In today’s Herald Tribune Thomas Friedman writes:
‘All that said, I hope Mr. Obama will take this instinct a step further when he travels to Oslo on Dec. 10 for the peace prize ceremony. Here is the speech I hope he will give:
“Let me begin by thanking the Nobel committee for awarding me this prize, the highest award to which any statesman can aspire. As I said on the day it was announced, ‘I do not feel that I deserve to be in the company of so many of the transformative figures who’ve been honored by this prize.’ Therefore, upon reflection, I cannot accept this award on my behalf at all.
“But I will accept it on behalf of the most important peacekeepers in the world for the last century — the men and women of the U.S. Army, Navy, Air Force and Marine Corps.

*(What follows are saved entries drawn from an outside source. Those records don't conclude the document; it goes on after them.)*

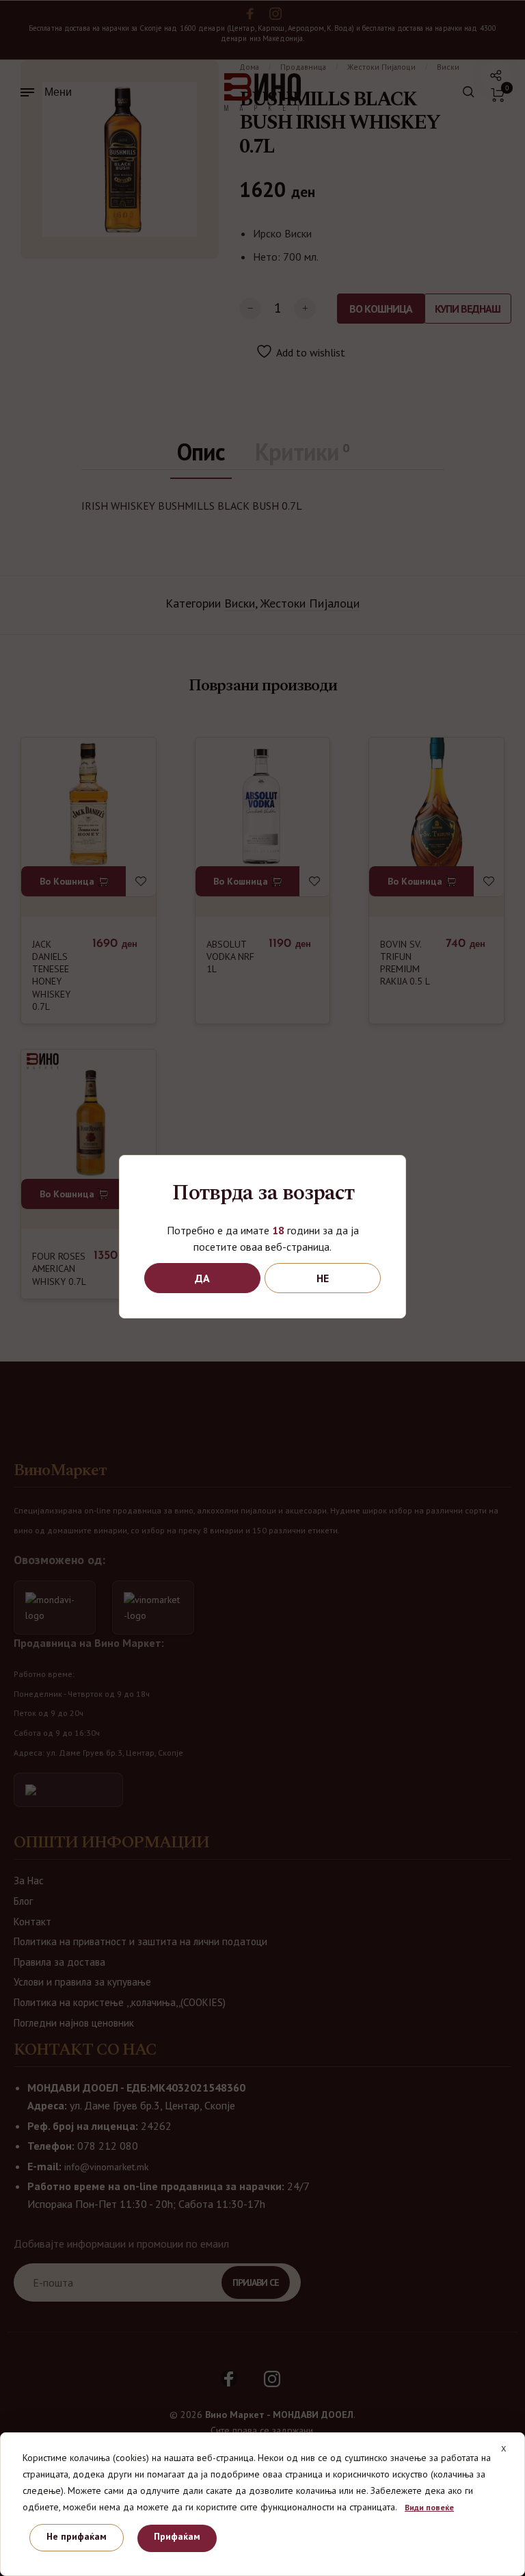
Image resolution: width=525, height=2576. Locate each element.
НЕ (323, 1278)
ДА (202, 1278)
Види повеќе (429, 2507)
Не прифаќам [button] (76, 2536)
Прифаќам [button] (177, 2536)
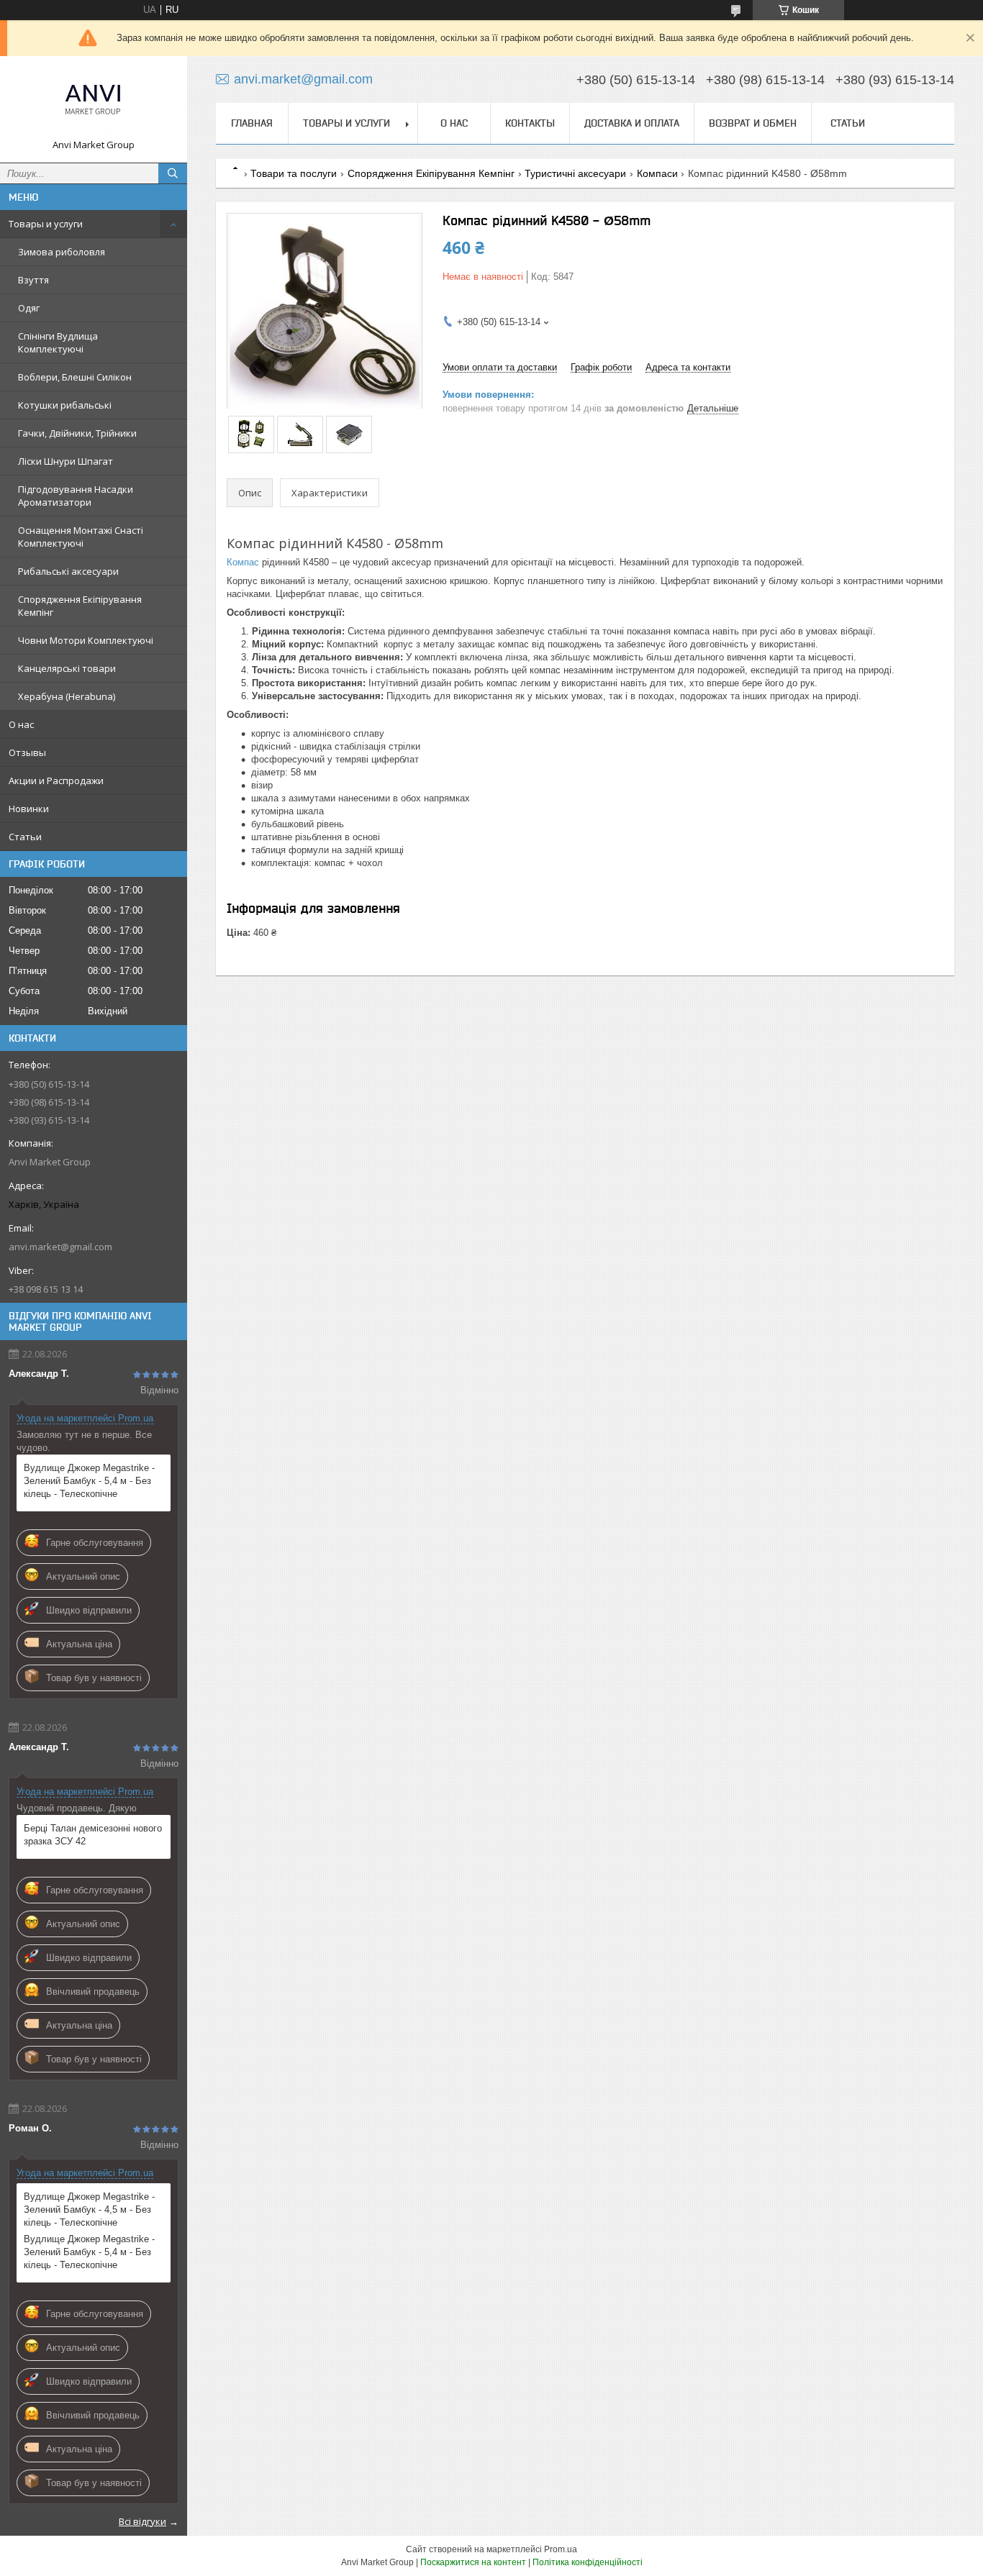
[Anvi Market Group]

“I will accept this award on behalf of the American soldiers who landed on Omaha Beach on June 6, 1944, to liberate Europe from the grip of Nazi fascism. I will accept this award on behalf of the American soldiers and sailors who fought on the high seas and forlorn islands in the Pacific to free East Asia from Japanese tyranny in the Second World War.
“I Will accept this award on behalf of the American soldiers who stand guard today at outposts in the mountains and deserts of Afghanistan to give that country, and particularly its women and girls, a chance to live a decent life free from the Taliban’s religious totalitarianism.’
In general I’m not too fond of Thomas Friedman’s columns, but I could appreciate this provocation.